Fitch Ratings has downgraded the long-term Issuer Default Ratings (IDR) of Capmark Financial Group to C from B-, and Capmark Bank to CC from B-.
An IDR of C indicates that default of some kind appears imminent or inevitable.
Fitch's actions follow Capmark's announcement of a $1.6 billion second-quarter net loss, resulting in a $1.1 billion stockholder's deficit and its agreement to enter into an asset put agreement with Berkadia III LLC, an entity owned by Leucadia National Corp. and Warren Buffett's Berkshire Hathaway Inc.

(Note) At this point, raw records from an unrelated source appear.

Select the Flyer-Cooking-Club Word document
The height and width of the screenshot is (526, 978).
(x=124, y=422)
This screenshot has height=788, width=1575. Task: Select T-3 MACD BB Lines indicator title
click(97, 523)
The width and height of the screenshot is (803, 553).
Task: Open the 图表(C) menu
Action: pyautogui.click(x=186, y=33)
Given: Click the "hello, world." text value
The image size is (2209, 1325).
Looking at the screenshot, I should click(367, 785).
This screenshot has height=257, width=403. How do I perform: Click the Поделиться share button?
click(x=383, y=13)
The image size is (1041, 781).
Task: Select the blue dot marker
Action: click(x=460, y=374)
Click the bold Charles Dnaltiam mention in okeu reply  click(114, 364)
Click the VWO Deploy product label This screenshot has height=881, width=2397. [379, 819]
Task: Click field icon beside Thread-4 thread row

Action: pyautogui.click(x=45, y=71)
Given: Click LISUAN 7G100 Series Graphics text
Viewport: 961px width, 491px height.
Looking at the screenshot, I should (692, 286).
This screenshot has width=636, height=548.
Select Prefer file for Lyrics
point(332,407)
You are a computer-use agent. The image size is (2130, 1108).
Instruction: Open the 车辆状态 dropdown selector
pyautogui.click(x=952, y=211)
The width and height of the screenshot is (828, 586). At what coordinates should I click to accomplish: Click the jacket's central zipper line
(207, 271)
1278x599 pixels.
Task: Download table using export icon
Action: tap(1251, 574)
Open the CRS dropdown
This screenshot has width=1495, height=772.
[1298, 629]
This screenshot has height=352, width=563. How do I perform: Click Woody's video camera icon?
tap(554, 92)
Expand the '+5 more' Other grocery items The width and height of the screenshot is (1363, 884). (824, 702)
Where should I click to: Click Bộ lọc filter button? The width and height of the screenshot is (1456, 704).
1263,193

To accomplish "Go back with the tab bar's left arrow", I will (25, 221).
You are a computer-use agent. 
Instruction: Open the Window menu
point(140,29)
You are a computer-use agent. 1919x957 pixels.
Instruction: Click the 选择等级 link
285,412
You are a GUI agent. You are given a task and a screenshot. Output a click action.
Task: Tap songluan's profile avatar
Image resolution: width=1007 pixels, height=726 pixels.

The net loss is primarily due to continued deteriorating conditions in the commercial real estate market, impacting Capmark's loan portfolio; downward pressure on fair values, resulting in losses on its equity and real estate investments; increased provision expense; and an impairment charge on mortgage servicing rights and intangible assets.
Fitch's downgrade of Capmark Bank follows the announcement that the bank has received notification from the Federal Deposit Insurance Corp. that it intends to issue an administrative order, which will impose certain requirements and restrictions on Capmark Bank.
Although the bank continues to report regulatory capital levels in excess of "well capitalized," the extent of further losses on its loan portfolio could impair current capital, Fitch says.